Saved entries
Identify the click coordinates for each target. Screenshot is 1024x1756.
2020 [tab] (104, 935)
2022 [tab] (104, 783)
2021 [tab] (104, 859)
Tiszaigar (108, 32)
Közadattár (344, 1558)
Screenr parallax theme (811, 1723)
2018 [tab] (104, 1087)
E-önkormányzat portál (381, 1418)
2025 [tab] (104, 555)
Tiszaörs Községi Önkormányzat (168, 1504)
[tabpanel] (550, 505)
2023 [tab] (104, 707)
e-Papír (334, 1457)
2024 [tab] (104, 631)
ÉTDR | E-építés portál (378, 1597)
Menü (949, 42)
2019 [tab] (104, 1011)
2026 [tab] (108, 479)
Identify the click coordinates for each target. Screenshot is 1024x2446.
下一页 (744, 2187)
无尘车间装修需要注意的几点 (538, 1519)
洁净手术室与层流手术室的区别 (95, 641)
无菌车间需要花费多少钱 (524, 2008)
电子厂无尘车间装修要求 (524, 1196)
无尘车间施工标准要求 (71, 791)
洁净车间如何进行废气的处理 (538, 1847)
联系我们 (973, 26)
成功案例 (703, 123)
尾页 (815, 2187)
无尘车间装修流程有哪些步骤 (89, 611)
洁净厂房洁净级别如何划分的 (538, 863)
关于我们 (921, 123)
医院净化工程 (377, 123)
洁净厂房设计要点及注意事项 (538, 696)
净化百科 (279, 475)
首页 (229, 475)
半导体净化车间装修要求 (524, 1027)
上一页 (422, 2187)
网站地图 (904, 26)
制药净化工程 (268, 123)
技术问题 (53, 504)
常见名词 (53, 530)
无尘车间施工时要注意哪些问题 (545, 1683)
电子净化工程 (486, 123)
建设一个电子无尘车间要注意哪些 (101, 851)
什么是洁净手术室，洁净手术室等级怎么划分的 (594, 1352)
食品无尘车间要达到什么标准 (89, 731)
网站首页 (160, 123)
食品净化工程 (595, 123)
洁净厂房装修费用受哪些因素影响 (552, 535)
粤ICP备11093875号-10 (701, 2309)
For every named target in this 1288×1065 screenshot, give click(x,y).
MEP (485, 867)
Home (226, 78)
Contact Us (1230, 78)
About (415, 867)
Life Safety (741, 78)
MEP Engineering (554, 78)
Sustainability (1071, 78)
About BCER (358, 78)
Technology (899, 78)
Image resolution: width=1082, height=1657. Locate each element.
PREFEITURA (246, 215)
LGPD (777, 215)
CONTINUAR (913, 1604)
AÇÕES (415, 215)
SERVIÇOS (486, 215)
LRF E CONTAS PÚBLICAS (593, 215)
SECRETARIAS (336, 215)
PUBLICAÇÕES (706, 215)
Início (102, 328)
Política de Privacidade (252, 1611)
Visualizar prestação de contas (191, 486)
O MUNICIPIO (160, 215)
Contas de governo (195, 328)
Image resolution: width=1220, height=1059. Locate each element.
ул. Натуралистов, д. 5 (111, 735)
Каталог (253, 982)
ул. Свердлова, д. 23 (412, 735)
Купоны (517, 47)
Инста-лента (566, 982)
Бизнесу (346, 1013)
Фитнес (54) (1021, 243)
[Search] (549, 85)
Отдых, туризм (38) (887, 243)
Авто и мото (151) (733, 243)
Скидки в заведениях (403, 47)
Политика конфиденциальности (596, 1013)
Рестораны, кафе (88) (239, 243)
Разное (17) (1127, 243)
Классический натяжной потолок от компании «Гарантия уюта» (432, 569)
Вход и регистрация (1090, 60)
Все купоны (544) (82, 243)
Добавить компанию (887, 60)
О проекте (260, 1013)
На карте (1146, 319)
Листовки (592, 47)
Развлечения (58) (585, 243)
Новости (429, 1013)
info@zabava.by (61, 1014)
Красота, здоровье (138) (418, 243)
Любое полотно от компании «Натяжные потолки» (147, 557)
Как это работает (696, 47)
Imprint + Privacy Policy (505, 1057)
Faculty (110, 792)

What to do: Render every line of the records above as a JSON list of strings, with one string per line and no blank lines.

The completed task:
[
  "Identify the click coordinates for each target. Screenshot is 1024x1756.",
  "2020 [tab] (104, 935)",
  "2022 [tab] (104, 783)",
  "2021 [tab] (104, 859)",
  "Tiszaigar (108, 32)",
  "Közadattár (344, 1558)",
  "Screenr parallax theme (811, 1723)",
  "2018 [tab] (104, 1087)",
  "E-önkormányzat portál (381, 1418)",
  "2025 [tab] (104, 555)",
  "Tiszaörs Községi Önkormányzat (168, 1504)",
  "[tabpanel] (550, 505)",
  "2023 [tab] (104, 707)",
  "e-Papír (334, 1457)",
  "2024 [tab] (104, 631)",
  "ÉTDR | E-építés portál (378, 1597)",
  "Menü (949, 42)",
  "2019 [tab] (104, 1011)",
  "2026 [tab] (108, 479)",
  "Identify the click coordinates for each target. Screenshot is 1024x2446.",
  "下一页 (744, 2187)",
  "无尘车间装修需要注意的几点 (538, 1519)",
  "洁净手术室与层流手术室的区别 (95, 641)",
  "无菌车间需要花费多少钱 (524, 2008)",
  "电子厂无尘车间装修要求 (524, 1196)",
  "无尘车间施工标准要求 (71, 791)",
  "洁净车间如何进行废气的处理 (538, 1847)",
  "联系我们 (973, 26)",
  "成功案例 (703, 123)",
  "尾页 (815, 2187)",
  "无尘车间装修流程有哪些步骤 (89, 611)",
  "洁净厂房洁净级别如何划分的 (538, 863)",
  "关于我们 (921, 123)",
  "医院净化工程 (377, 123)",
  "洁净厂房设计要点及注意事项 (538, 696)",
  "净化百科 (279, 475)",
  "首页 (229, 475)",
  "半导体净化车间装修要求 (524, 1027)",
  "上一页 (422, 2187)",
  "网站地图 (904, 26)",
  "制药净化工程 (268, 123)",
  "技术问题 (53, 504)",
  "常见名词 (53, 530)",
  "无尘车间施工时要注意哪些问题 (545, 1683)",
  "电子净化工程 (486, 123)",
  "建设一个电子无尘车间要注意哪些 (101, 851)",
  "什么是洁净手术室，洁净手术室等级怎么划分的 (594, 1352)",
  "食品无尘车间要达到什么标准 (89, 731)",
  "网站首页 (160, 123)",
  "食品净化工程 (595, 123)",
  "洁净厂房装修费用受哪些因素影响 (552, 535)",
  "粤ICP备11093875号-10 (701, 2309)",
  "For every named target in this 1288×1065 screenshot, give click(x,y).",
  "MEP (485, 867)",
  "Home (226, 78)",
  "Contact Us (1230, 78)",
  "About (415, 867)",
  "Life Safety (741, 78)",
  "MEP Engineering (554, 78)",
  "Sustainability (1071, 78)",
  "About BCER (358, 78)",
  "Technology (899, 78)",
  "Image resolution: width=1082, height=1657. Locate each element.",
  "PREFEITURA (246, 215)",
  "LGPD (777, 215)",
  "CONTINUAR (913, 1604)",
  "AÇÕES (415, 215)",
  "SERVIÇOS (486, 215)",
  "LRF E CONTAS PÚBLICAS (593, 215)",
  "SECRETARIAS (336, 215)",
  "PUBLICAÇÕES (706, 215)",
  "Início (102, 328)",
  "Política de Privacidade (252, 1611)",
  "Visualizar prestação de contas (191, 486)",
  "O MUNICIPIO (160, 215)",
  "Contas de governo (195, 328)",
  "Image resolution: width=1220, height=1059. Locate each element.",
  "ул. Натуралистов, д. 5 (111, 735)",
  "Каталог (253, 982)",
  "ул. Свердлова, д. 23 (412, 735)",
  "Купоны (517, 47)",
  "Инста-лента (566, 982)",
  "Бизнесу (346, 1013)",
  "Фитнес (54) (1021, 243)",
  "[Search] (549, 85)",
  "Отдых, туризм (38) (887, 243)",
  "Авто и мото (151) (733, 243)",
  "Скидки в заведениях (403, 47)",
  "Политика конфиденциальности (596, 1013)",
  "Рестораны, кафе (88) (239, 243)",
  "Разное (17) (1127, 243)",
  "Классический натяжной потолок от компании «Гарантия уюта» (432, 569)",
  "Вход и регистрация (1090, 60)",
  "Все купоны (544) (82, 243)",
  "Добавить компанию (887, 60)",
  "О проекте (260, 1013)",
  "На карте (1146, 319)",
  "Листовки (592, 47)",
  "Развлечения (58) (585, 243)",
  "Новости (429, 1013)",
  "info@zabava.by (61, 1014)",
  "Красота, здоровье (138) (418, 243)",
  "Любое полотно от компании «Натяжные потолки» (147, 557)",
  "Как это работает (696, 47)",
  "Imprint + Privacy Policy (505, 1057)",
  "Faculty (110, 792)"
]